Я слушал ее и думал: «Одна история всегда скрывает другую, тайную, – историю, которую тебе знать не следует».

– Однако Стар не хотела, чтоб я на нее тратилась, и поступила благородно. Ее не устраивал цвет пальто. Не мог бы продавец взглянуть, нет ли такого же, но посветлей? Увы, это пальто у них единственное, и единственная женщина в Напервилле, которая собирается купить его, уже надела его. Подошел помочь мистер Бигелмэн, и я отошла в сторонку. Когда я оглянулась, твоей матери не было. Затем я посмотрела в сторону витрины и увидела ее там, на улице, в новом пальто. Она разговаривала с тобой.

– Со мной?

– Во всяком случае, мне так показалось, – сказала она. – Стар выглядела очень расстроенной… Очень взволнованной… Даже не знаю. Ты или, вернее, человек, которого я приняла за тебя, повернулся к ней спиной и ушел. Я было направилась к двери, но Стар вошла в магазин и так на меня посмотрела, что я прикусила язык. Мистер Бигелмэн сделал нам дополнительную скидку, и я вытащила свою кредитку. Но по дороге домой я все-таки задала вопрос Стар.

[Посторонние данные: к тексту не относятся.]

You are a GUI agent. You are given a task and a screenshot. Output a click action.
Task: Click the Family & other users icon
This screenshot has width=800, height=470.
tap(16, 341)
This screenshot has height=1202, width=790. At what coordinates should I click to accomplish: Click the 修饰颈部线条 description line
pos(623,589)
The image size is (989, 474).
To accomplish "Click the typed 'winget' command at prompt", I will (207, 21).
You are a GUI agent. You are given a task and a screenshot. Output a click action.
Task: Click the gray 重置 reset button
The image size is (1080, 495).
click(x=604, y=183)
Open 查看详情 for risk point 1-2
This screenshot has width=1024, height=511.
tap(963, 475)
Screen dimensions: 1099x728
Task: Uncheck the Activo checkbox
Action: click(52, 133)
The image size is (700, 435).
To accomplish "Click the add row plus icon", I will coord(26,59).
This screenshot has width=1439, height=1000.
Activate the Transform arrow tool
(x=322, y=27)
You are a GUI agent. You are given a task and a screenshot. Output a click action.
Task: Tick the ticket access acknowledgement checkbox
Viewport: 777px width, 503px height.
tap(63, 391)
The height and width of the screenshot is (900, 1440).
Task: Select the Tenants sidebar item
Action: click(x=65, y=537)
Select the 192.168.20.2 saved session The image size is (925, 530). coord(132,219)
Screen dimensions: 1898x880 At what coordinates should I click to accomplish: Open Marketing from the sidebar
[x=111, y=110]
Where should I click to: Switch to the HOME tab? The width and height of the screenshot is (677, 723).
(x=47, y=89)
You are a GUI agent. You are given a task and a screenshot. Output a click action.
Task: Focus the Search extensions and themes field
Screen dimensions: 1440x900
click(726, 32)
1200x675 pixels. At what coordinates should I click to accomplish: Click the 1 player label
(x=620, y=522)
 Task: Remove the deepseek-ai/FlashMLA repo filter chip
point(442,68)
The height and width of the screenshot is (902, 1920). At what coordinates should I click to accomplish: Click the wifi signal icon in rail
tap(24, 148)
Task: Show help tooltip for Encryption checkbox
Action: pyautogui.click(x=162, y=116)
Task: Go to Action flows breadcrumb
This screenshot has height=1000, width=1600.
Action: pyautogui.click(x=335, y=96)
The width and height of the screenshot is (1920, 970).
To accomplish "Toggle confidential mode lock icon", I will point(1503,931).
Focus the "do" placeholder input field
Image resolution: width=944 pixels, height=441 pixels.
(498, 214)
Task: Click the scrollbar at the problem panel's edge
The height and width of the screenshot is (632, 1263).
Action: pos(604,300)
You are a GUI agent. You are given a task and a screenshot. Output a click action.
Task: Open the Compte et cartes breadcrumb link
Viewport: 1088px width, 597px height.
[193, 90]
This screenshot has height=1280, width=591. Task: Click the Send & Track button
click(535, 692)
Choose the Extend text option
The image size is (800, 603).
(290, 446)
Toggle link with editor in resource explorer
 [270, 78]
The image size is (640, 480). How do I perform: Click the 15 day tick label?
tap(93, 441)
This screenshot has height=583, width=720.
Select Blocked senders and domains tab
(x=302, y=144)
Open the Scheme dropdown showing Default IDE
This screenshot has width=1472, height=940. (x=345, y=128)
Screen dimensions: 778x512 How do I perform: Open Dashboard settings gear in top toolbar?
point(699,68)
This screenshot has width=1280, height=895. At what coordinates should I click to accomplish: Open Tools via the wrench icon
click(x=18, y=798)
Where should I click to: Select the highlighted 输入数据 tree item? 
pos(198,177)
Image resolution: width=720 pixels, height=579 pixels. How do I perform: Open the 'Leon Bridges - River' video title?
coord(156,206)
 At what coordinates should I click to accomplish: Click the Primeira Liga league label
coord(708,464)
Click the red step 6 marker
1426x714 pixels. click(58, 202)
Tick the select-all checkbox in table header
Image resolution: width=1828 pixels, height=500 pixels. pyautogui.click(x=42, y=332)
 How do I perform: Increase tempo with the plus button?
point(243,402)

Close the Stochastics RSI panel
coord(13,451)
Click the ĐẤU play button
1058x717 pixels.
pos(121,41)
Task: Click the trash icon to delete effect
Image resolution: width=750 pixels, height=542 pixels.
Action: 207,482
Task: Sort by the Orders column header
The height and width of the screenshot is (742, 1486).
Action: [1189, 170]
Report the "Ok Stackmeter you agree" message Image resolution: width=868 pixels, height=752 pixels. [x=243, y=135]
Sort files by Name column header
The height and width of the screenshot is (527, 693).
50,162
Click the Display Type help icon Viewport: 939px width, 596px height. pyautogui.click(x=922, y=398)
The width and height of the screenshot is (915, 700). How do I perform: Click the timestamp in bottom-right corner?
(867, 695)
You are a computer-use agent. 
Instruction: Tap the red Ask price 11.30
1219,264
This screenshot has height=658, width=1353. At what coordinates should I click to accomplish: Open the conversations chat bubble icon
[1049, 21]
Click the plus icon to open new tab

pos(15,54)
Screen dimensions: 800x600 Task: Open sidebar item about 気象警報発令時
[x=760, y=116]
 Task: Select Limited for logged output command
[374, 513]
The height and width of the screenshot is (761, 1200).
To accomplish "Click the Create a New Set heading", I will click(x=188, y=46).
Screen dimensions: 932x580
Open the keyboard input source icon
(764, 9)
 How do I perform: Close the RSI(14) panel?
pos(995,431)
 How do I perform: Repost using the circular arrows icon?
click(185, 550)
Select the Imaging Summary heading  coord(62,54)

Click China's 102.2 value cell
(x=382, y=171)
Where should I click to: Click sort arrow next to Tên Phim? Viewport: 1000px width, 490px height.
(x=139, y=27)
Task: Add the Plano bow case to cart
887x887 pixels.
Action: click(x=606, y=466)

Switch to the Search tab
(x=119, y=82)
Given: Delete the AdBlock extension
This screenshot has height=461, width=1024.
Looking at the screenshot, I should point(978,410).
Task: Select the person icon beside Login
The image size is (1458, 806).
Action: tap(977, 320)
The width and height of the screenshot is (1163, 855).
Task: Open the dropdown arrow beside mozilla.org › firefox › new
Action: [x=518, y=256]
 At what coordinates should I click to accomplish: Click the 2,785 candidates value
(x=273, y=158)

– Что она сказала о том парне?

– Сначала она сказала, что никакого парня не было. – Лаура оттолкнулась от колонны. – Затем сказала: ой, она забыла, к ней подошел какой-то прохожий и спросил, как пройти туда-то. Затем она расплакалась. Она очень надеялась, что я не замечу, и очень не хотела говорить тебе об этом. Я была гораздо больше заинтересована в том, чтобы ты сам все рассказал, потому что Стар не собирается вообще ничего мне говорить. Однако это был не ты, я обозналась. Несомненно.

– Несомненно, – эхом откликнулся я.

Объявили рейс. Фил притянул меня к своей груди и сказал, что гордится мной. Объятие Лауры было дольше и крепче, чем Фила. Я проговорил, что люблю ее, и она ответила, что любит меня. Я предъявил на контроле билет, шагнул в зев перехода к самолету и оглянулся. Фил улыбался, а Лаура всматривалась в меня, будто хотела получше запомнить мое лицо. Я помахал им Словно свидетели на присяге, они подняли правые руки. Поток пассажиров в лыжных куртках и с сумками на колесиках подхватил меня и повлек к лайнеру.